October 19, 2014

KES, 144

 

ONE FORTY FOUR

Claim me! What the—what the—claim me!  I was going home! They were going to get me to the—the multiplicitous Gate and I was going through it to where Sid was waiting.  And I wasn’t coming back here for six months out of every year either, whatever happened to Persephone.

(All right, multiplicitous isn’t a word. But it should be.)

I surged to my feet, thus discovering I could. It was a somewhat wavery surge as my wounded leg attempted to do its fifty percent of the bipedal situation leg thing and almost managed it while my brain clattered to a halt when my blood stayed sitting down as the rest of me lurched upward.  But my mouth was already moving and my brain would have to catch up when it could. “Claim me!” I said, or possibly howled.  “What the rancid effing scrambled bulltweeting horseradish has the last—the last—has all this been about!” and I threw my arms out to include the blood and the dirt and the horses and the people and everything else, most of it undesirable, in our immediate vicinity.  Especially the blood.  (Throb throb said my leg.) “If you haven’t blistering claimed me yet!  What’s my bonus then!  Do I get a free toaster and ten percent off my next order!”

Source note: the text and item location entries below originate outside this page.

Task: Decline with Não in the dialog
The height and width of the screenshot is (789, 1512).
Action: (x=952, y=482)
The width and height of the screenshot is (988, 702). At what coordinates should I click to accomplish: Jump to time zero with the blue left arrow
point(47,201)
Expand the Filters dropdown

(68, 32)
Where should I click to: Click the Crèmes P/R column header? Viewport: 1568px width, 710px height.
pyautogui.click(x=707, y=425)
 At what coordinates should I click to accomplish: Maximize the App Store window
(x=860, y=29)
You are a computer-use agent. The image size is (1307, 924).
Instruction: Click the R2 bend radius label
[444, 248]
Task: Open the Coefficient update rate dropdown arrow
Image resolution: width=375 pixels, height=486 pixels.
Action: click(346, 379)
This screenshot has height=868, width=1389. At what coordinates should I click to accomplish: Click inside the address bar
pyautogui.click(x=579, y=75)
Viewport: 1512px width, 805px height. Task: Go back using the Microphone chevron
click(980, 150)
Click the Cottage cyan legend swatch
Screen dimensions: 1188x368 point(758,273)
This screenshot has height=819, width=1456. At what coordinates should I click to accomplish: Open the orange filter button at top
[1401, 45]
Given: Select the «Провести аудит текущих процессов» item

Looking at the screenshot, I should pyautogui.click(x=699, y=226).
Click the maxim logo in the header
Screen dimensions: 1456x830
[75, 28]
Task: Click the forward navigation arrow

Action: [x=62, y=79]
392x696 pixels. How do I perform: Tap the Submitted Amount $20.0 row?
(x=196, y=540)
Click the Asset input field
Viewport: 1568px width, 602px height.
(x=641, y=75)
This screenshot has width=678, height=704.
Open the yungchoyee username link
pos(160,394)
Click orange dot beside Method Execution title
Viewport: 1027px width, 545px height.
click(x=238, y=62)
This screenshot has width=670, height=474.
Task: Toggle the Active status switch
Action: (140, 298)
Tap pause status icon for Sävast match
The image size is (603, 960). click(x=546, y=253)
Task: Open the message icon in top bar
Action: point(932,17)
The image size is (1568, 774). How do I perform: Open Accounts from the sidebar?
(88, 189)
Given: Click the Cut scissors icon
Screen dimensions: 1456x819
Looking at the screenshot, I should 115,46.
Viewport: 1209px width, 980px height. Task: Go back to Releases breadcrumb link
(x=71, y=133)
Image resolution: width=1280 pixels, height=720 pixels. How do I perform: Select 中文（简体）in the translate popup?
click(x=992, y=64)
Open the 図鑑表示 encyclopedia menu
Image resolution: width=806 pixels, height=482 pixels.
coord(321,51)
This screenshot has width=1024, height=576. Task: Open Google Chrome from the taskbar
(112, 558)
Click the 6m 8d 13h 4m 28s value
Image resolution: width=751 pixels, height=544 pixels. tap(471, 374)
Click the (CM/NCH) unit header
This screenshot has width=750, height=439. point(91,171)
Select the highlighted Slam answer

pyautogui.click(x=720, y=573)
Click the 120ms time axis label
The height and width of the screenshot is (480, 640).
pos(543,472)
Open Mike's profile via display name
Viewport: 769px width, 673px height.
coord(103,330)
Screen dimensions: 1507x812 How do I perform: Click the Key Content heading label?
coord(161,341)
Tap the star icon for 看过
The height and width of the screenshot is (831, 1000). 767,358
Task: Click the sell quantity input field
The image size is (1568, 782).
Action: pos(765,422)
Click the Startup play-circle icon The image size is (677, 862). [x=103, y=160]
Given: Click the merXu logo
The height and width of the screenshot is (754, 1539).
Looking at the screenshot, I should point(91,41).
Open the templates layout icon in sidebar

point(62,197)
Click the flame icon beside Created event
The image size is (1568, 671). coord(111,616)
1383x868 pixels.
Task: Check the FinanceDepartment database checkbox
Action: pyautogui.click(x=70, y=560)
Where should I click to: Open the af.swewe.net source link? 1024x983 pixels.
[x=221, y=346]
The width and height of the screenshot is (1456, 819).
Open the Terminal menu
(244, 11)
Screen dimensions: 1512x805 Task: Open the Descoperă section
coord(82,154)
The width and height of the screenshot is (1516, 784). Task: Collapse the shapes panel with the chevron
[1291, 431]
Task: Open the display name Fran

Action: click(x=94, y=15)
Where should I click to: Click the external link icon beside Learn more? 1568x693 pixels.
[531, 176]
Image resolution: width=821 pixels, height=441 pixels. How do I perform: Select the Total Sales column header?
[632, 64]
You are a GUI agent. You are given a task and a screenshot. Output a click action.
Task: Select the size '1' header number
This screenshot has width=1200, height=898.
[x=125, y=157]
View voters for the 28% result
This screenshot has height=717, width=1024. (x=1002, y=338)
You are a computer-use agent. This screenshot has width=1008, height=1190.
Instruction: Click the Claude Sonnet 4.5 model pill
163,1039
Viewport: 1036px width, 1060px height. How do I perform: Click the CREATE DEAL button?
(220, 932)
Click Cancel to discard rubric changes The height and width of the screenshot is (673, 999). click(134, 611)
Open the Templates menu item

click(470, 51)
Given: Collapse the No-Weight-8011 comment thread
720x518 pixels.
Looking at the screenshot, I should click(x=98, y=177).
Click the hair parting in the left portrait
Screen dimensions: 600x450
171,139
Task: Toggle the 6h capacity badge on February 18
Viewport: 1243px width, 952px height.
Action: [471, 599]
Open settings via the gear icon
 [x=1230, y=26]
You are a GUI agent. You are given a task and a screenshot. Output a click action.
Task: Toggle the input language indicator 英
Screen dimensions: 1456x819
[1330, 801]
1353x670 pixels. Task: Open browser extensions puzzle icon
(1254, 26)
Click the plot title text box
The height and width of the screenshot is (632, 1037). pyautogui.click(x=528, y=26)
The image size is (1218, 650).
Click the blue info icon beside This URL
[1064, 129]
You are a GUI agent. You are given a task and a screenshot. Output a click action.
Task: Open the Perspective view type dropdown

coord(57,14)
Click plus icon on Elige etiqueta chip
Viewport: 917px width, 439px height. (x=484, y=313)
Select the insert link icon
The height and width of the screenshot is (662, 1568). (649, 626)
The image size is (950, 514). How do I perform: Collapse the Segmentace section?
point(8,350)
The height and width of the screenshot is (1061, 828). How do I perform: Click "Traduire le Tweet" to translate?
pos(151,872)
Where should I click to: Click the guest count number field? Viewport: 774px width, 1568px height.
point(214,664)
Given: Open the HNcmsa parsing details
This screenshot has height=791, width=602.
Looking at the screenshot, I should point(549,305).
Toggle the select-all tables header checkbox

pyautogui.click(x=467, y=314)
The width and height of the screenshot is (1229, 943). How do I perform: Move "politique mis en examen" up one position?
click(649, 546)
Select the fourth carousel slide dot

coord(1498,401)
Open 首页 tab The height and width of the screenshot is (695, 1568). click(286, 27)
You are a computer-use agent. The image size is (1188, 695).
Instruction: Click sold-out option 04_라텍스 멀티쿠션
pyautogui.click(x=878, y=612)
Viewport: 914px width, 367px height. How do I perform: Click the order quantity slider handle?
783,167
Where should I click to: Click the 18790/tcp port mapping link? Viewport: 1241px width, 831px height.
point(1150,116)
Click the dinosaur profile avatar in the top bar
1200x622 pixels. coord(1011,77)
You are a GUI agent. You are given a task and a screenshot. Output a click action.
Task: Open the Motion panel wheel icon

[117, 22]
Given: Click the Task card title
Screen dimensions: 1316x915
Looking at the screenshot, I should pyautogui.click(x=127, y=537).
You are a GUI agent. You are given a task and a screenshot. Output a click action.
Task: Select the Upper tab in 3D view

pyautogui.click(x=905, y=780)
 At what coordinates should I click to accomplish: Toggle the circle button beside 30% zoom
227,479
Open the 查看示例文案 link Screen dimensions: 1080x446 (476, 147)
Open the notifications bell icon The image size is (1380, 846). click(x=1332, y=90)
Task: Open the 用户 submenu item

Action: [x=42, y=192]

Murac looked started. I thought perhaps his insta-translate was having trouble with ‘bulltweeting horseradish’. Pustular, offered mine delightedly. Feculence. “So you hadn’t got round to claiming me yet!  Do you pick up random confused strangers regularly to lead you into battle?  If you wanted blood, couldn’t you have just pricked a finger?  And I’ve been hungry since—since—”  I had no idea how long I had been wherever it was that I was.  Long enough to work up an appetite.  Pitched battle will do that to you, even when your sword is doing all the heavy work.

Maybe he was looking startled because my grand gesture had made me drop my blanket. Pustular feculence.  I bent (carefully) and picked it up (ow ow ow ow ow said my leg) and wrapped it around me again with as much of a flourish as I could manage.  Think Greta Garbo throwing the end of a cape over one shoulder.  No, don’t.  Bela Lugosi maybe.  On a bad day.  But it was hard to be flashy with an old horse blanket (going by the smell.  And the hair.  I wasn’t complaining.  An extra embedded layer of hair is warm.)

“And fuuuurthermore,” I said, sneezing horsehair, “you can’t claim me, you—um—” It occurred to me it would not be in my best interests to alienate Murac, appalling as this awareness was.  “You can’t claim me, you said so yourself.  I’m on the wrong side of Ga—of the Gate, and you want me on the right side. I want me on the right side.  I never dog-eared-and-red-tailed wanted to be your flaming Defender,” I said, starting to lose my don’t-alienate-Murac focus again, and then I was going to start crying, I was not going to start crying.  I was not going to start crying.  I sneezed again.  Violently.  If my tear ducts exploded that would neutralise certain weak places in my self-control.

“Defender is stronger, tied to Gate by blood and bread.” I muttered something about there not having been any bread on show recently but I’d been ready to eat maggots and pencil stubs, I might not have noticed mere bread.  “Tha’ll not forget us, now.  Tha’ll not leave us behind.”

“Oh yes I will,” I said grimly, shivering in spite of the warm hairy blanket. “I’m moving to California.  Tomorrow.”  Northern California.  Sid was too furry for the south.

“Gate’ll come with tha,” said Murac. “Wherever tha go.  And if we call, tha’ll hear us, and come.”

I may have moaned. My blood was circulating comprehensively enough again for my brain to produce a few flailing thoughts:  which was the decision I had made that was the wrong one, that if I’d made some other one I’d be sitting in front of my computer with a hot cup of tea right now, finishing FLOWERHAIR THE UNHINGED on time?  But if I went back as far as not poking a pin in my old paper atlas, Sid would still be sleeping rough  . . .

There was a shout. The Falcons. The Falcons can hold alone no longer.  The Falcons’ line is breaking. . . .

Murac took two long strides forward, picked up the heap of clothing at my feet and shook it out. I let my blanket fall, blank-brained and numb again, and he dropped the linen shift over my head.  Leather followed.  There were linen trousers too, with a drawstring to keep them up, and leather britches over.  Long stockings pulled up above the knee—a pad Murac produced from nowhere over the sewed-up slash on my leg—boots on immediately and laced in place.  The boots were a surprisingly good fit. Throb, went my leg, but it seemed a long way away.

The chain mail went clank, and weighed a ton.

Defender, went the shout. The Falcons call for Defender.